STORED DATA >>
+ + + + + + +
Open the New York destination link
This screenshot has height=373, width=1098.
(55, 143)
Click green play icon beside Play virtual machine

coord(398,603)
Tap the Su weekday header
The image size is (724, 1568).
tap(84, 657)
+ + + + + + +
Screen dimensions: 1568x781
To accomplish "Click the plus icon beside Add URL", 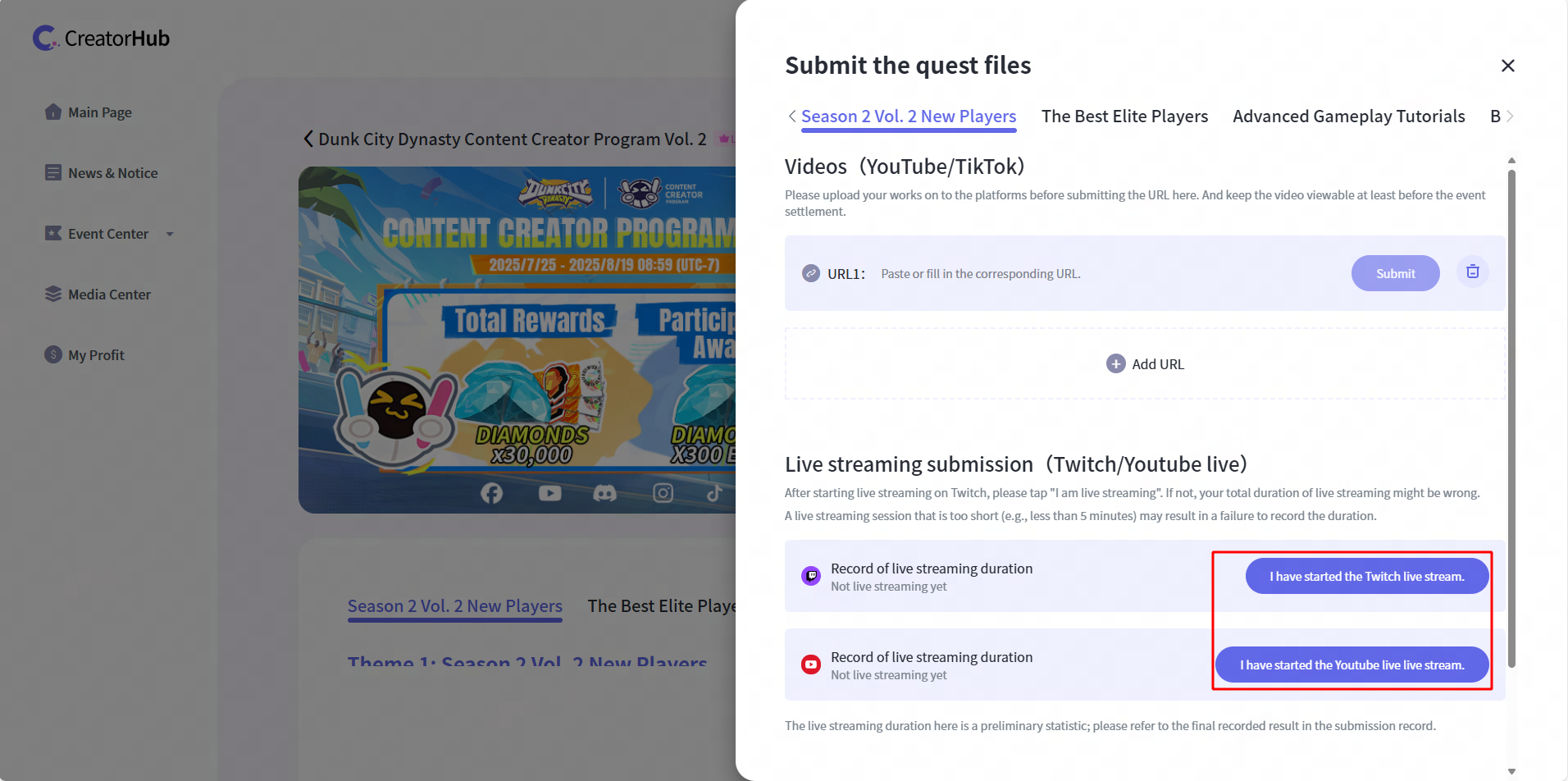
+ + + + + + +
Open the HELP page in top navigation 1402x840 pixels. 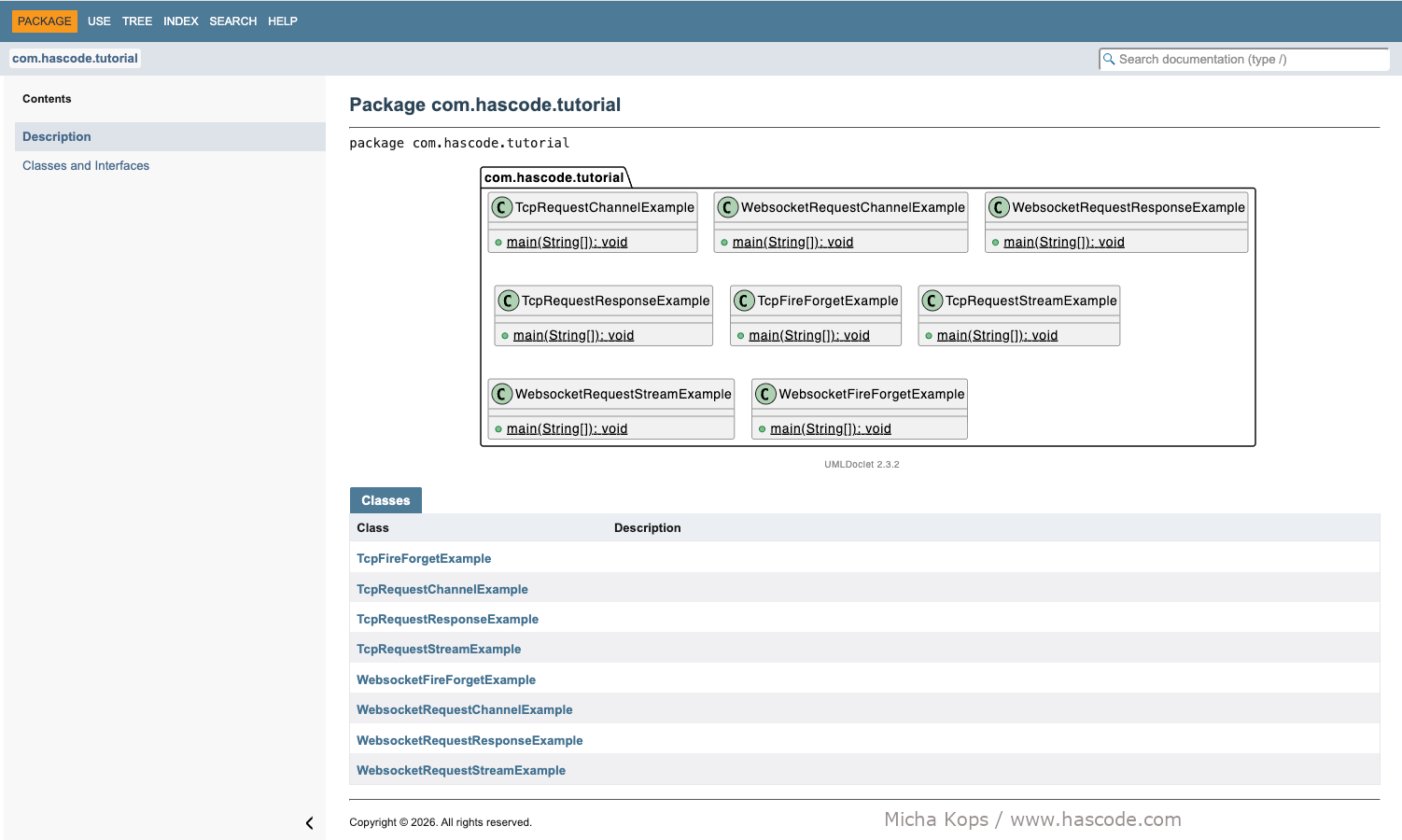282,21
+ + + + + + +
TASK GOAL >> Reproduce the records above exactly, but only from the line with "Screen dimensions: 1568x781" up to and including the line with "the plus icon". Leave the pictures out.

SOLUTION TO THIS TASK >>
Screen dimensions: 1568x781
To accomplish "Click the plus icon beside Add URL", 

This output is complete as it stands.